Some loss of DM and energy during the anaerobic fermentation of WSC to lactic acid and other products is unavoidable. However, if the fermentation is dominated by homofermentative LAB, the losses are small (see Appendix 2.A3). Higher losses will occur if heterofermentative LAB play a significant role in the fermentation.

The greatest fermentation losses will occur if clostridia or enterobacteria dominate the fermentation.

Feed-out losses

Losses during feedout have two sources – aerobic spoilage or heating, and wastage of silage by animals (see Table 2.9). Effective management of the feed-out process can avoid most of these losses. Once exposed to air, silage at or close to the feeding face commences to deteriorate as yeasts, moulds and aerobic bacteria become active.

Heating is usually the first noticeable sign of aerobic spoilage of the silage stack or bale (see Section 2.2.3). Chapter 10 covers more fully management strategies that reduce these losses.

Crop type, DM content, silage density, the type of fermentation, the quantity of residual spores present from the initial aerobic phase, ambient temperature during feeding, rate of feedout, and silage removal technique can all affect the stability of the silage after opening. Silage additives can influence aerobic stability (see Chapter 7, Section 7.7).

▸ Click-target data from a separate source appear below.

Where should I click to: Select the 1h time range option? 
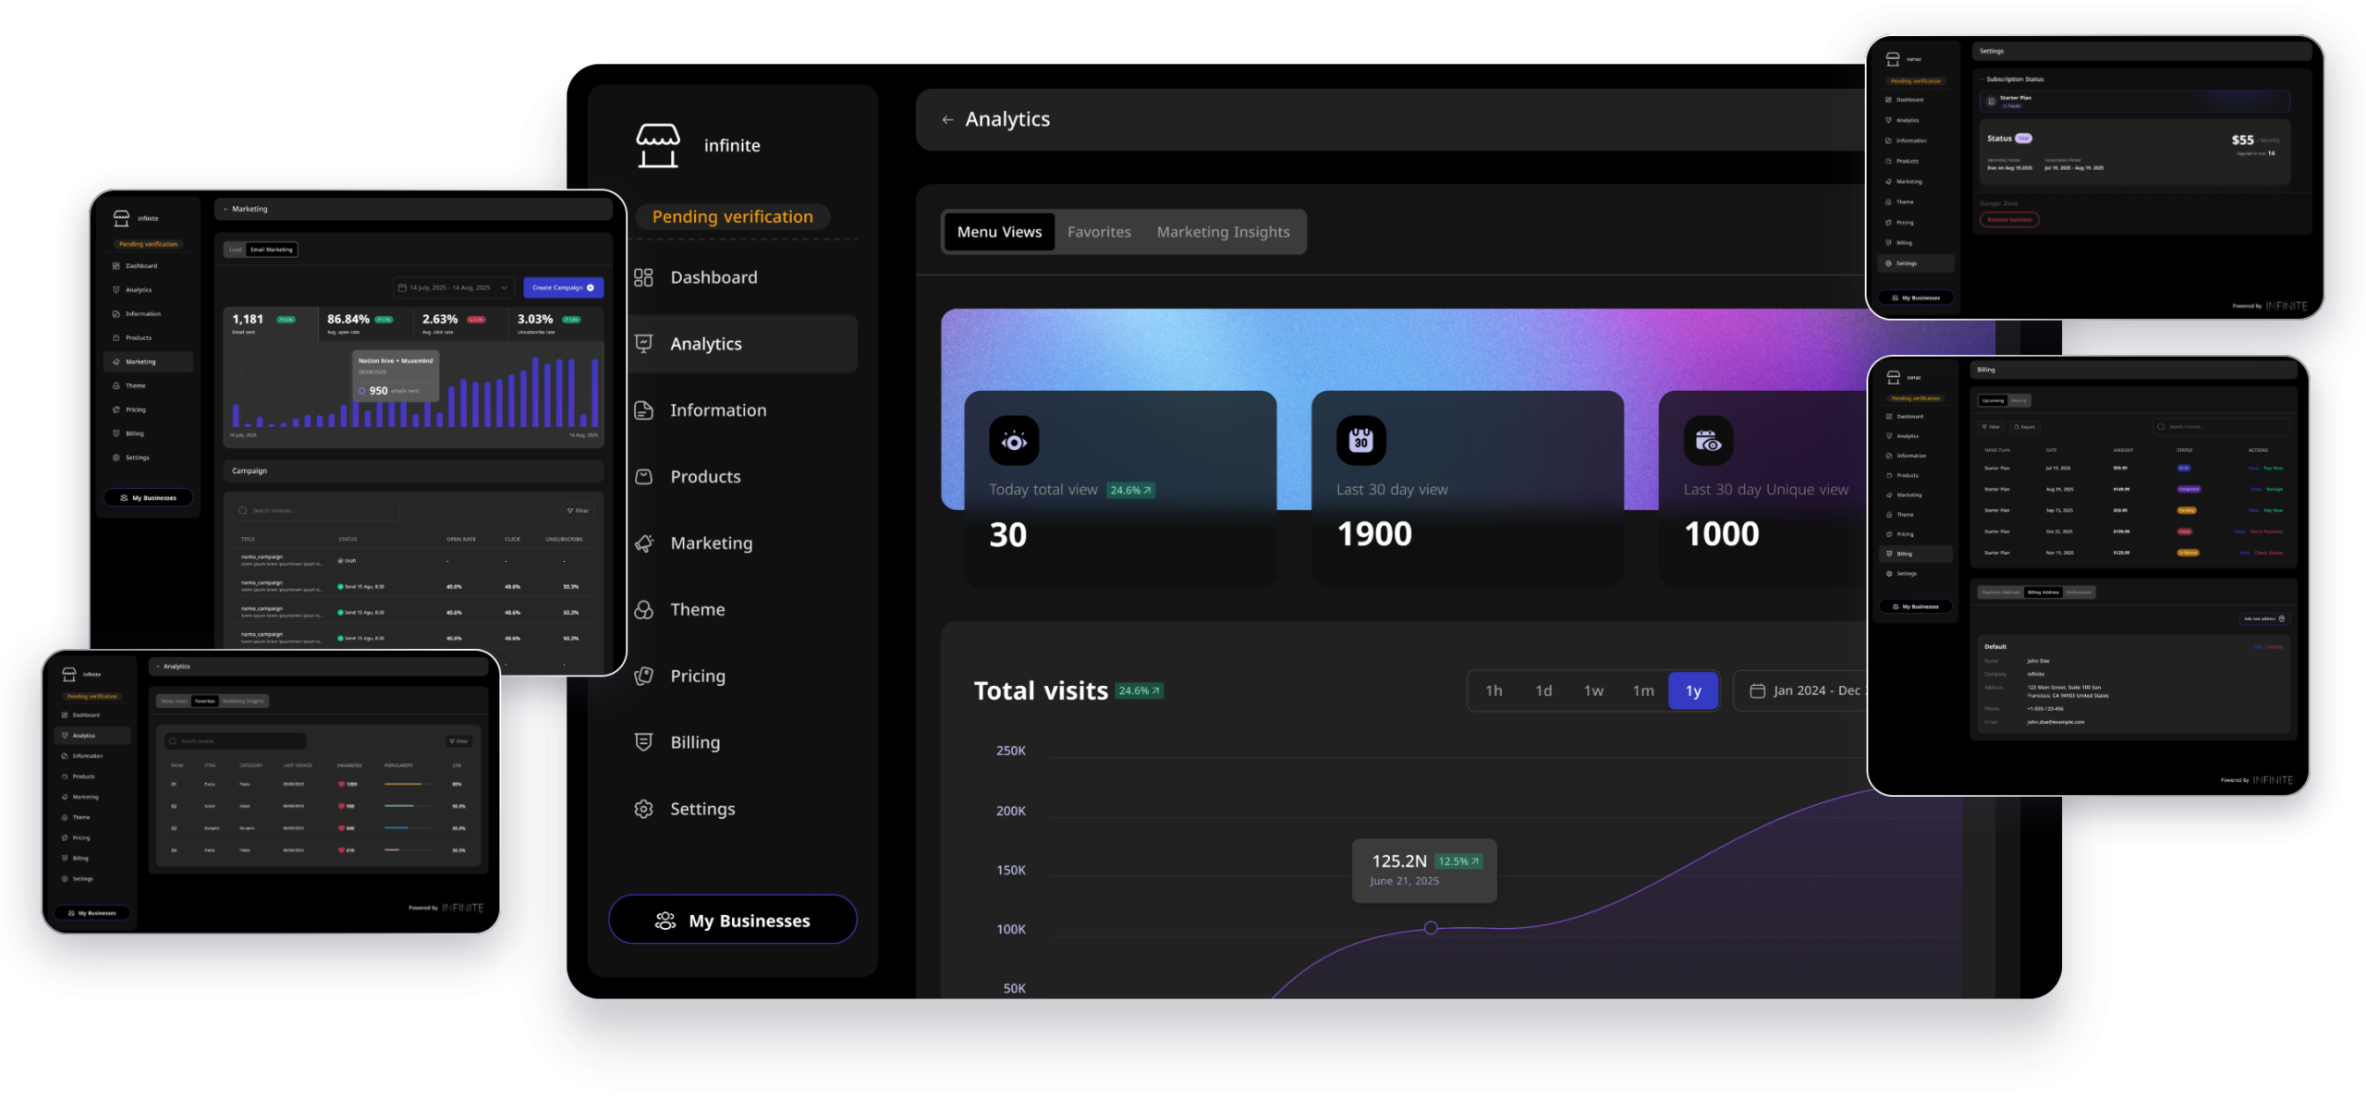point(1494,690)
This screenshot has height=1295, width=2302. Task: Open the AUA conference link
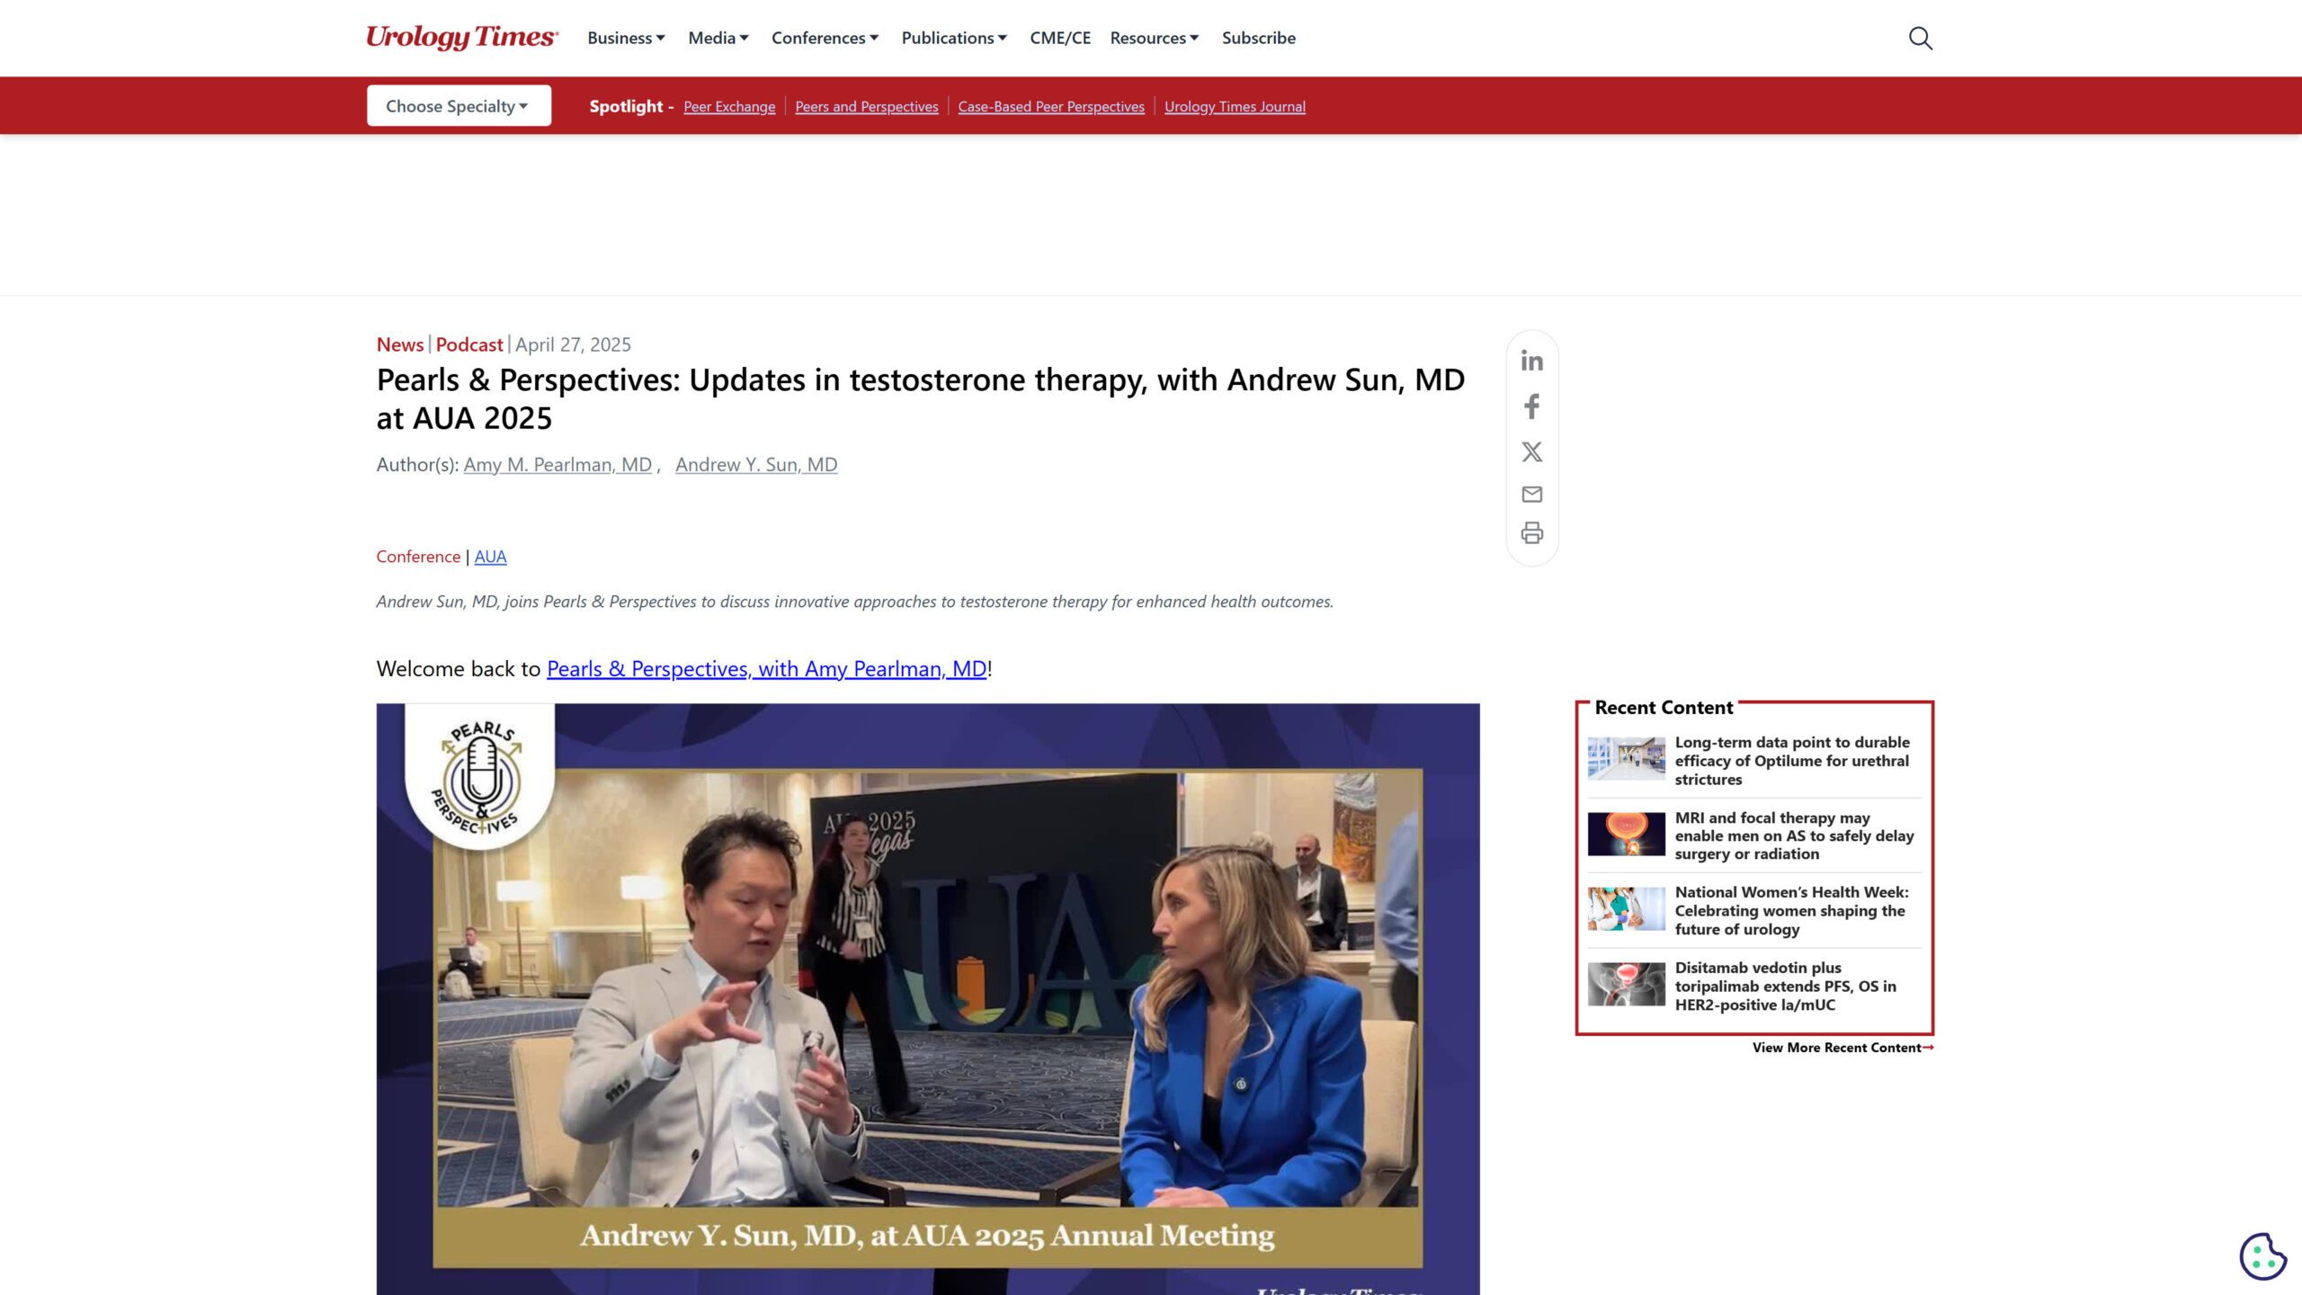coord(490,557)
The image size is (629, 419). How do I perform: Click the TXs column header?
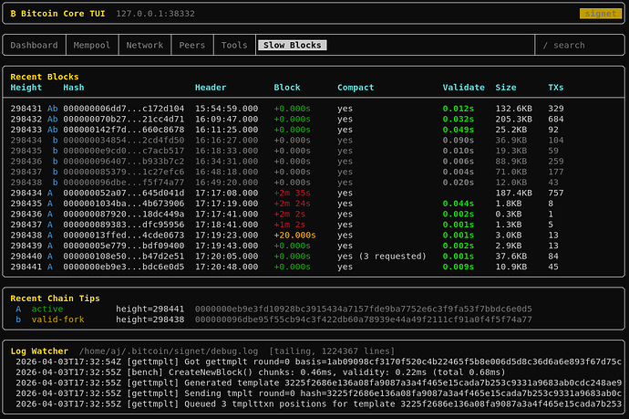click(x=556, y=88)
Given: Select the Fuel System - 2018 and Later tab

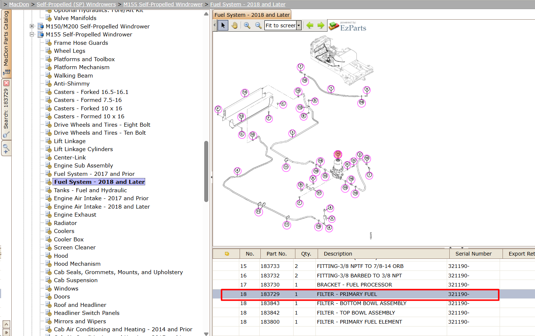Looking at the screenshot, I should pyautogui.click(x=252, y=15).
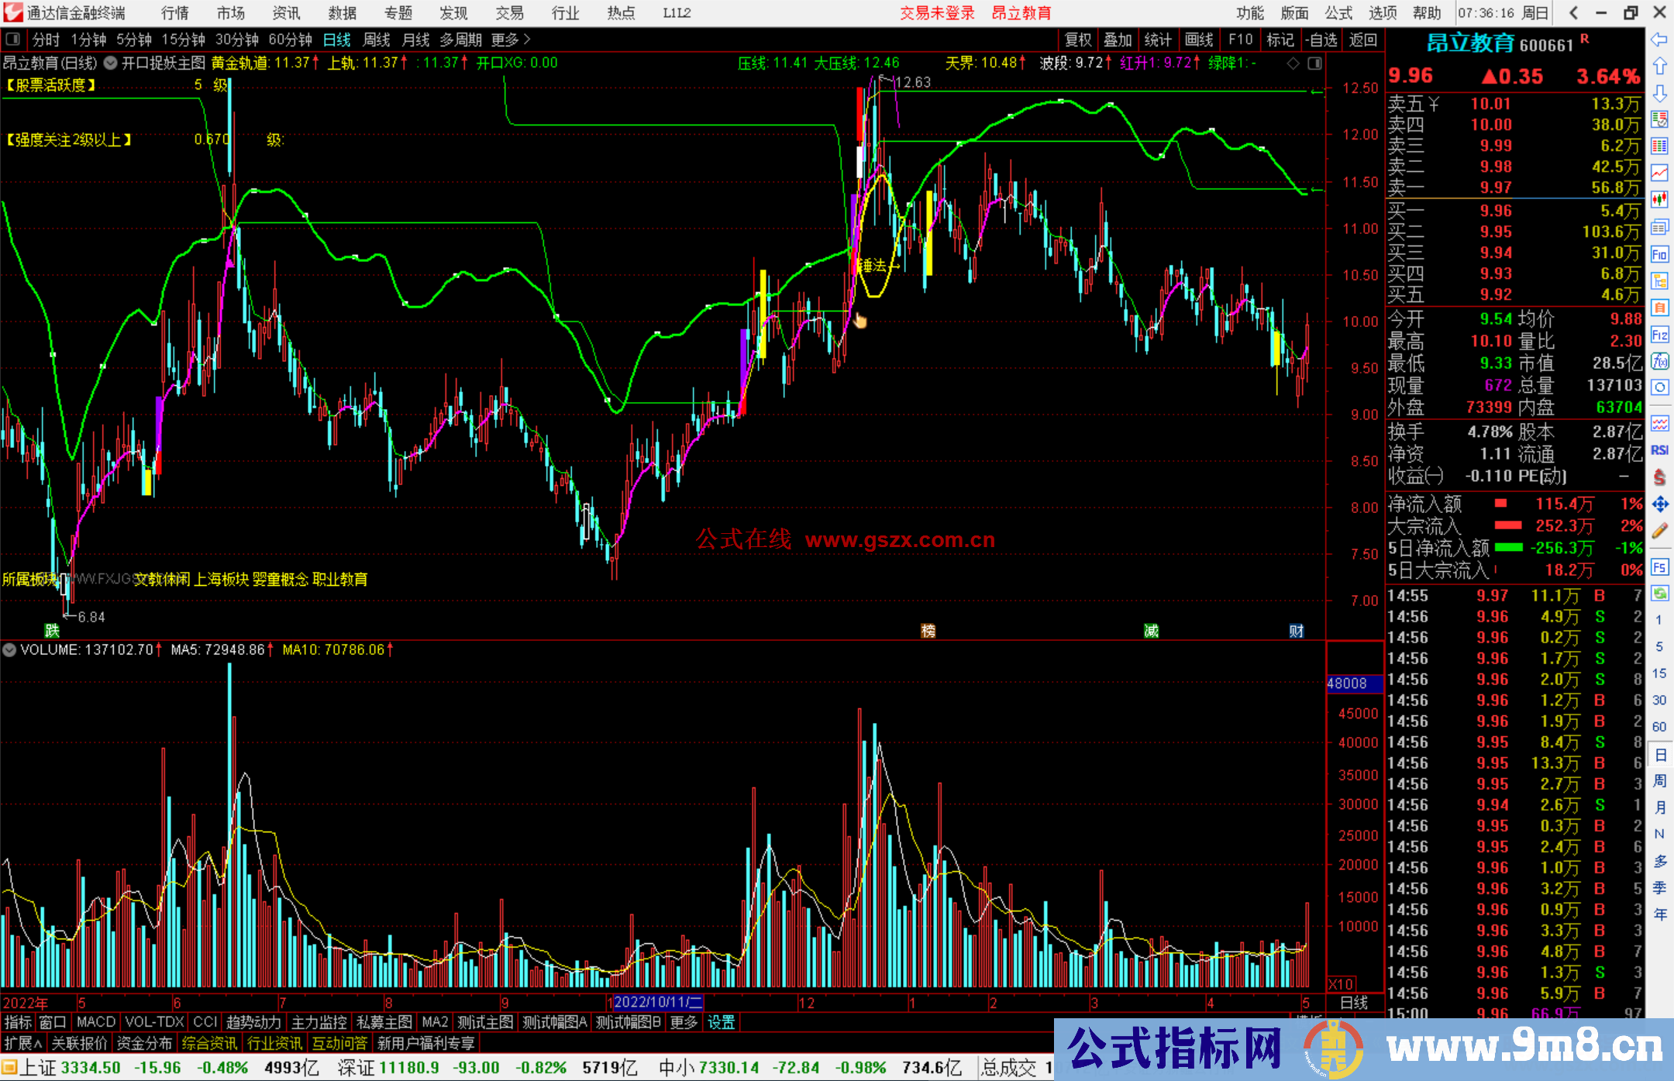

Wastage of silage during feedout is difficult to estimate and few studies have been conducted. In poorly managed feeding systems, wastage is likely to reach 30-50% of silage DM fed. These losses will be influenced by:

• Quantity of silage offered to livestock – if the silage is not consumed within a reasonable time then losses will increase (irregular feeding intervals or overfeeding should be avoided);
• Measures taken to prevent animals from walking, camping, urinating and defecating on the silage; and
• Wet weather (trampling losses are likely to be higher when silage is fed on the ground).

Animals are also likely to reject silage that is hot (aerobically spoiled), mouldy or rotten. These losses, resulting from rejection by animals, have been accounted for earlier as components of storage losses or aerobic spoilage.